┌──
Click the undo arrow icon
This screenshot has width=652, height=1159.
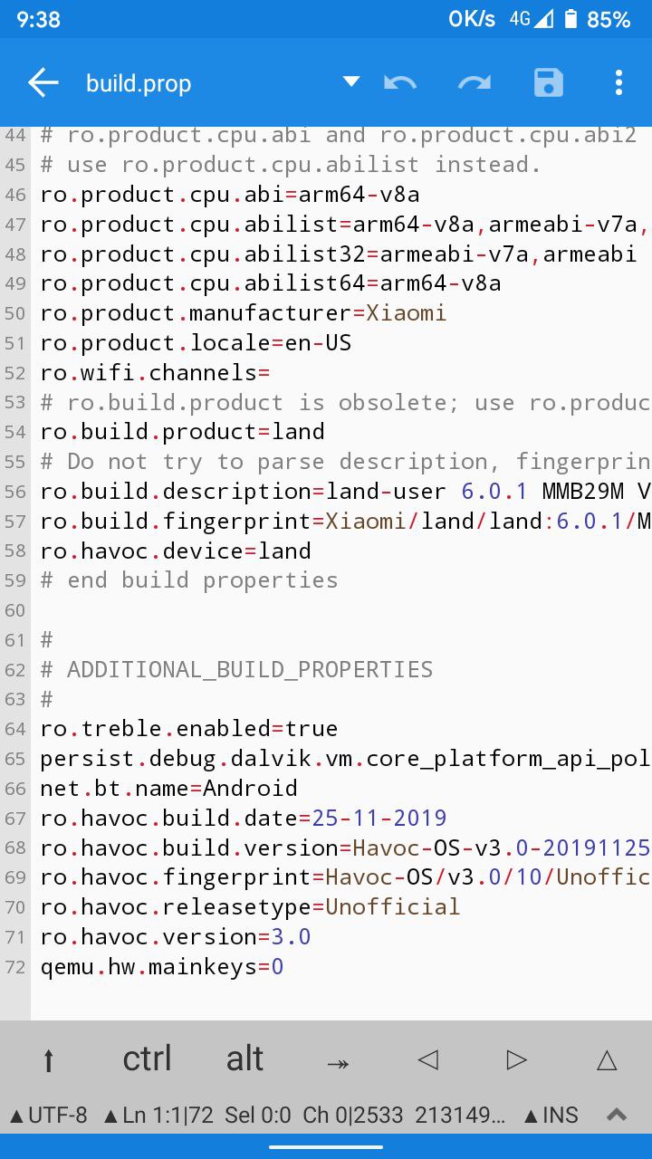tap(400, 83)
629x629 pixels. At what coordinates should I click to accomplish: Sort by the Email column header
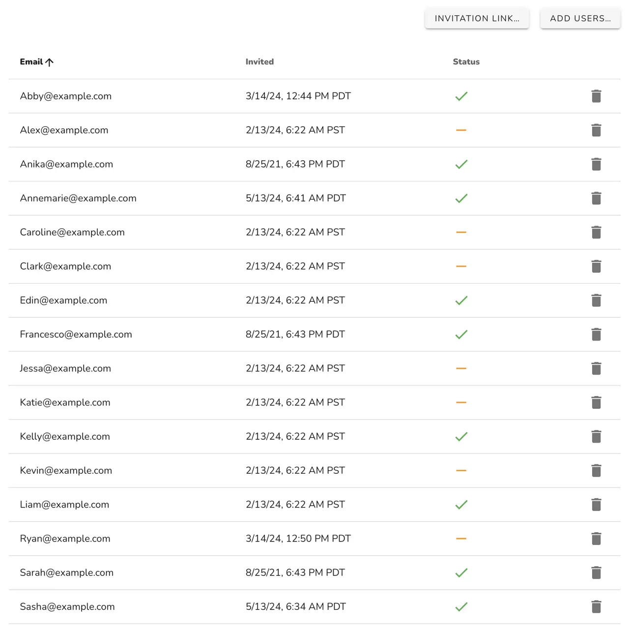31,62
└──
** What is expected **
Copy out every one of the lines above, requests included, and add 42 to each coordinate in the answers. Leave the pictures out.

** Result for this exercise **
Click the undo arrow icon
This screenshot has width=652, height=1159.
tap(442, 125)
629x629 pixels. At what coordinates should I click to accomplish: Sort by the Email column header
73,104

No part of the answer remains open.